An assessment by the Competition Tribunal of the Competition Commission found that the proposed transaction would likely result in a significant increase in tariffs at the Wilmed Park and Sunningdale, making those facilities less accessible to uninsured patients. Unconvinced by Mediclinic's argument that the tariff increase would be offset by certain efficiencies, the Competition Tribunal regarded this as an adverse effect on the public interest with no countervailing positive service to the public interest. Thus, on 29 January 2019, the Competition Tribunal prohibited the proposed merger in terms of powers granted to it by the Competition Act, 1998.
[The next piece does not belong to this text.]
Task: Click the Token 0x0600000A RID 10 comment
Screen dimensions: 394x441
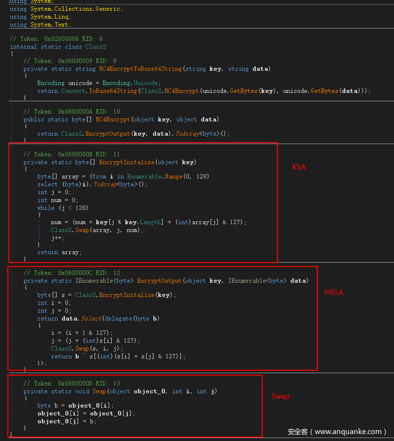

Mediclinic and Matlosana appealed the Competition Tribunal's decision to the Competition Appeal Court, which, in February 2020, upheld the appeal, overturning the tribunal's prohibition; Judge of Appeal Owen Rogers wrote for the majority. The Competition Tribunal, in turn, appealed the court's decision to the Constitutional Court of South Africa, which heard argument on 11 March 2021.

== Majority judgment ==
The Constitutional Court delivered judgment on 15 October 2021. In a judgment written by Chief Justice Mogoeng Mogoeng, an eight-member majority of the court ruled in favour of the Competition Tribunal, setting aside the Competition Appeal Court's order and reinstating the tribunal's 2019 prohibition against the merger. The majority's determination revolved around one central issue, which Mogoeng phrased as the question of whether the Competition Appeal Court "was, in law, entitled to interfere with the findings and remedy of the Tribunal" in this case. The majority held that it was not so entitled: the Competition Tribunal had assessed the likely consequences of the proposed merger, and, as an appellate court, the Competition Appeal Court was not empowered to interfere with the conclusions of that assessment "unless it could demonstrate that this is a case where a material misdirection had been committed by the Tribunal". Indeed, complimenting the rigour of the Tribunal's assessment, Mogoeng criticised the Competition Appeal Court for failing to respect "the Tribunal’s specialist character and thorough grasp of economic, financial and policy issues". Thus: In sum, all the key issues on which this matter turns were comprehensively and methodically analysed and sound reasons advanced in support of the findings made. That the Competition Appeal Court saw the issues somewhat differently or holds the view that the Tribunal "erred", is not the test. The issue is whether the Tribunal, a specialist adjudicator which had embarked on a probabilistic investigation before it gave a predictive decision, misdirected itself or was clearly wrong in its key findings and did commit a material misdirection with regard to remedy. And the answer is NO!Mogoeng also held that the Competition Appeal Court's own assessment of the merger was legally erroneous. Where section 12A of the Competition Act required a determination as to the effect of the proposed merger on competition, the Competition Appeal Court had used "the enhancement of market power" as a measure of competition; but Mogoeng held that the standard measure of competition effects was the potential increase in consumer prices. More importantly, the Competition Appeal Court failed to read section 12A of the Competition Act in line with section 39(2) of the Constitution, which enjoins all courts to interpret legislation in a manner that promotes the Bill of Rights.

== Minority judgment ==
Justice Leona Theron filed a dissenting opinion, holding that the Constitutional Court lacked jurisdiction to hear the appeal. Justice Sisi Khampepe concurred in Theron's dissent.

== Reception ==
The Center for Economic and Social Rights welcomed the judgment, describing it as closely aligned with a "rights-based economy" approach. Other commentators were highly critical, describing the court's reasoning as "bizarre" and lamenting the court's attempt "to import constitutional rights into competition law, without adequately engaging with competition law itself".